In the U.S., products sold as dietary supplements are not permitted to claim that they can treat, prevent or cure a specific disease or condition. However, they can make other claims on the product label:
Disease or health claims show a link between a food or substance and a disease or health-related condition. An example of this type of claim would be, "calcium and a lower risk of osteoporosis" if a supplement contains sufficient amounts of calcium.
Structure/function claims refer to the supplement's effect on the body's structure or function, including its overall effect on a person's well-being. Examples of structure/function claims include:
- "Calcium builds strong bones."
- "Antioxidants maintain cell integrity."
Nutrient Content Claims
Nutrient content claims describe the level of a nutrient in a food or dietary supplement. For example, a supplement containing at least 200 milligrams of calcium per serving could carry the claim "high in calcium." A supplement with at least 12 mg per serving of vitamin C could state on its label, "excellent source of vitamin C."
Other Types of Claims
Additional claims to be aware of include:
- Outrageous Claims. Most of us have seen supplements that promise to help make us thinner, smarter, stronger or faster or improve our sex life without making any other changes in lifestyle. Just as with other products, if it sounds too good to be true, it probably is.
- “All Natural.” Unlike the term “organic,” “all natural” is not an official term that is regulated by the federal government and does not offer any guarantee as to the product’s safety.
- “Pharmaceutical Strength.” This is another one to watch out for, as there is no such thing as pharmaceutical strength for over-the-counter supplements.
While there are several organizations that test dietary supplements, testing methods and standards vary.
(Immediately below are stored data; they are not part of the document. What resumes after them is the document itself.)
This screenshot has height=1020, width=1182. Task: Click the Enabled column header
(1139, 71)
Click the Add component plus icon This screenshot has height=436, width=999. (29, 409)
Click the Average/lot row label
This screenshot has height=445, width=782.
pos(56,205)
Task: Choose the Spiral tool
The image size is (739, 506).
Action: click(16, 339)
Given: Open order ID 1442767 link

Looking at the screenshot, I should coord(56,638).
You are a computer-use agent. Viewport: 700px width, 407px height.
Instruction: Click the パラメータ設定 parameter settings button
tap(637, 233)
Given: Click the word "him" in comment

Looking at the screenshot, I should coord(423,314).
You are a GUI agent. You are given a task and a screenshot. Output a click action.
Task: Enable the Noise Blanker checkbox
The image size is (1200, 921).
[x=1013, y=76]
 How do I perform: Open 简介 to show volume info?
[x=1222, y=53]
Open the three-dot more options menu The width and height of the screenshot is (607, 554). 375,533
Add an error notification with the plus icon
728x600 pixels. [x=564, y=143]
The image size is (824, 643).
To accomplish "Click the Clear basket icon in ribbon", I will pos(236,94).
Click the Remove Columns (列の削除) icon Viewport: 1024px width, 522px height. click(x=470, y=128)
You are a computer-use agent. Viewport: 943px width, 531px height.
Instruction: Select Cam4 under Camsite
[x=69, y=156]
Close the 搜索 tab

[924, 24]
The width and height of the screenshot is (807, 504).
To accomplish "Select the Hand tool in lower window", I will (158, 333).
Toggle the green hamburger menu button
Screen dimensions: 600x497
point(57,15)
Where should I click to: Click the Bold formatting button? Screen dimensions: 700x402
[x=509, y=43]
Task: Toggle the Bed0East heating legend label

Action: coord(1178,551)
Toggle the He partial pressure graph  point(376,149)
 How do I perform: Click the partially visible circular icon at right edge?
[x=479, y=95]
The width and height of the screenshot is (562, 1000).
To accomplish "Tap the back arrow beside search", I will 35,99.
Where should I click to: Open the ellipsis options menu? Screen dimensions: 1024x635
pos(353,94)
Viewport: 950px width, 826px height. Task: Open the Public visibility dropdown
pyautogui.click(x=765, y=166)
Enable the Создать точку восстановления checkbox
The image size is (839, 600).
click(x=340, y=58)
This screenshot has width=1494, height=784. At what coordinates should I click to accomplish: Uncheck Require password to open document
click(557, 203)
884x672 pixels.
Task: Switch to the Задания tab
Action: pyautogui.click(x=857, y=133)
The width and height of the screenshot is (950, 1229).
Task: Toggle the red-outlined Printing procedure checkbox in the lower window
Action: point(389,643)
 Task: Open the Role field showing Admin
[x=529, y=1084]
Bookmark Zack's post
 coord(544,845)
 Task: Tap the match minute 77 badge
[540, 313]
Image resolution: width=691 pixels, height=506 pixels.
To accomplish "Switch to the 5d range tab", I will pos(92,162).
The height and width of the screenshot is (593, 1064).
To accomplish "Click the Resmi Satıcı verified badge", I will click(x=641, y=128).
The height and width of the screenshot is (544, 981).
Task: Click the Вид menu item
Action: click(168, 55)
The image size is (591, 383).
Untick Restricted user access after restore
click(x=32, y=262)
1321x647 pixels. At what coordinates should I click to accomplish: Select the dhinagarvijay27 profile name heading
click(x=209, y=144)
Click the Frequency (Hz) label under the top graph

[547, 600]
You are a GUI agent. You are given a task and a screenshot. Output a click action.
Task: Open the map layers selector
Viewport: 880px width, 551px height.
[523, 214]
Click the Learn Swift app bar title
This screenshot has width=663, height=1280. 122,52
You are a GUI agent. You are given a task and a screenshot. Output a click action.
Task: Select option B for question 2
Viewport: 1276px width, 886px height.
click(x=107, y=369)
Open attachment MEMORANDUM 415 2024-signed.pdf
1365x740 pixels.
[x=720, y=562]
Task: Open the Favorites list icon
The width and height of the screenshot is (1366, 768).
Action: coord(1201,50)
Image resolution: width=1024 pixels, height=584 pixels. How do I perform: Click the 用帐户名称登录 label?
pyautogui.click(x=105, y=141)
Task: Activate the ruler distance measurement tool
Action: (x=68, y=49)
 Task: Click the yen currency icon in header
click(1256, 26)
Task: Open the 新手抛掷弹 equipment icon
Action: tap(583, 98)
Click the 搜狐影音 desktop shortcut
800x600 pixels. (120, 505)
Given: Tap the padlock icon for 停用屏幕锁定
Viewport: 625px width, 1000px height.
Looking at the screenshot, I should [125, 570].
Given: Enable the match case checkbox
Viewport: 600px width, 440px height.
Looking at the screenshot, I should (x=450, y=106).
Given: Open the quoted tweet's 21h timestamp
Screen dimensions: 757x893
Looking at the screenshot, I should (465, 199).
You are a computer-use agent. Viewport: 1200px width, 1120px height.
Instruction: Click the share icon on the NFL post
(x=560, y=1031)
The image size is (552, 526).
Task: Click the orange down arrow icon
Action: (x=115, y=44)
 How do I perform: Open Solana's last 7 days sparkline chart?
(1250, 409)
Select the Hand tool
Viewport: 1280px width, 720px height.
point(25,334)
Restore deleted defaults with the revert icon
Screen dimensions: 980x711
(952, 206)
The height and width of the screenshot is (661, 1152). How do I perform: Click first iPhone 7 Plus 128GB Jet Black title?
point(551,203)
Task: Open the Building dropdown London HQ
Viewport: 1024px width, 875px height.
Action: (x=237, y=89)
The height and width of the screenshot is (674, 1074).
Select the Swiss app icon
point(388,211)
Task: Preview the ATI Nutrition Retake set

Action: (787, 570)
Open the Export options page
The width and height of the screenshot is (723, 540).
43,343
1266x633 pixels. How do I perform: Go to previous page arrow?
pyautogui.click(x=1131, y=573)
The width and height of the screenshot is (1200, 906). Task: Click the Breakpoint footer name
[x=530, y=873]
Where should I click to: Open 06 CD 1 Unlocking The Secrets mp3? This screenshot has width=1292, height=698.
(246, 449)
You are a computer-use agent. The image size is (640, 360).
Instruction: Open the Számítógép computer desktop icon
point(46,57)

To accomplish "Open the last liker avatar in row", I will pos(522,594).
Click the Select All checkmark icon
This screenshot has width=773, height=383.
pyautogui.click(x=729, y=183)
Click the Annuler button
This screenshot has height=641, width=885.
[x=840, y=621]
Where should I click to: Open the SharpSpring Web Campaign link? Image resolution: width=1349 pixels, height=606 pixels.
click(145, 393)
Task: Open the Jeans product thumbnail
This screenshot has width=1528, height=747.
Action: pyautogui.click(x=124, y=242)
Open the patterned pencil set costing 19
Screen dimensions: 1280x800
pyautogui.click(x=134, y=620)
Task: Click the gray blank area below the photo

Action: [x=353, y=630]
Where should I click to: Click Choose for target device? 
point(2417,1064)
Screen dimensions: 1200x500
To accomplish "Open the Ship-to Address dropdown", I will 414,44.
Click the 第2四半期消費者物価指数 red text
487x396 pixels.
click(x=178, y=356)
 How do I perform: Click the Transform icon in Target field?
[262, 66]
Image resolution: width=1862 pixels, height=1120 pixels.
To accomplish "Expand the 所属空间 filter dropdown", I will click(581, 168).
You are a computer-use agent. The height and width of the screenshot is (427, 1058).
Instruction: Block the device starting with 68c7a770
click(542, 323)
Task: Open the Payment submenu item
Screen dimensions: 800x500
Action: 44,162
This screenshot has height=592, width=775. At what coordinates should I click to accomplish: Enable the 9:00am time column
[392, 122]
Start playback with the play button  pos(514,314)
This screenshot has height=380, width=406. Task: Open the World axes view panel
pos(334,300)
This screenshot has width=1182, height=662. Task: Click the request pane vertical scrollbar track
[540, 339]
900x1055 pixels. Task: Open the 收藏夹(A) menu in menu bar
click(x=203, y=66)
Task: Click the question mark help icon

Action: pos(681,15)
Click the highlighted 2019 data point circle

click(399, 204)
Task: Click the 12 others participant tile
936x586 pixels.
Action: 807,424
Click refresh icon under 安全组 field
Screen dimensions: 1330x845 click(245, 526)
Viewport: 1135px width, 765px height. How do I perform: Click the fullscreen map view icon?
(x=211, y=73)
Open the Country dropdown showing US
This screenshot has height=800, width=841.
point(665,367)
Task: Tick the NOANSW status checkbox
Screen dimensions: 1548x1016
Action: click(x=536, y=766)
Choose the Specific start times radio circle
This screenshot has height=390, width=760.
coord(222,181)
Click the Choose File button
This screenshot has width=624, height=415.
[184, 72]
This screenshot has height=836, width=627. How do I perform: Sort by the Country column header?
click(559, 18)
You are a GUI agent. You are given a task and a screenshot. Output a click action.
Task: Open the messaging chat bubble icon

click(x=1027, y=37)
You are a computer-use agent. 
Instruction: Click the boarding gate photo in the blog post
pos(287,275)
NSF/ANSI 173: Dietary Supplements was developed several years ago to provide a uniform standard for testing dietary supplements. Under this American National Standard, products are tested to confirm that what’s on the label is actually present in the product. In addition, testing is conducted to confirm that the product contains no unsafe levels of contaminants such as heavy metals, pesticides and herbicides. Certification also ensures the product contains no unlisted ingredients, which is useful for those with allergies.
Some product labels may reference GMP or good manufacturing practices registration. While important, GMP registration only applies to the production facility and does not guarantee that the contents of the product match what is shown on the label or that the product is free of banned substances.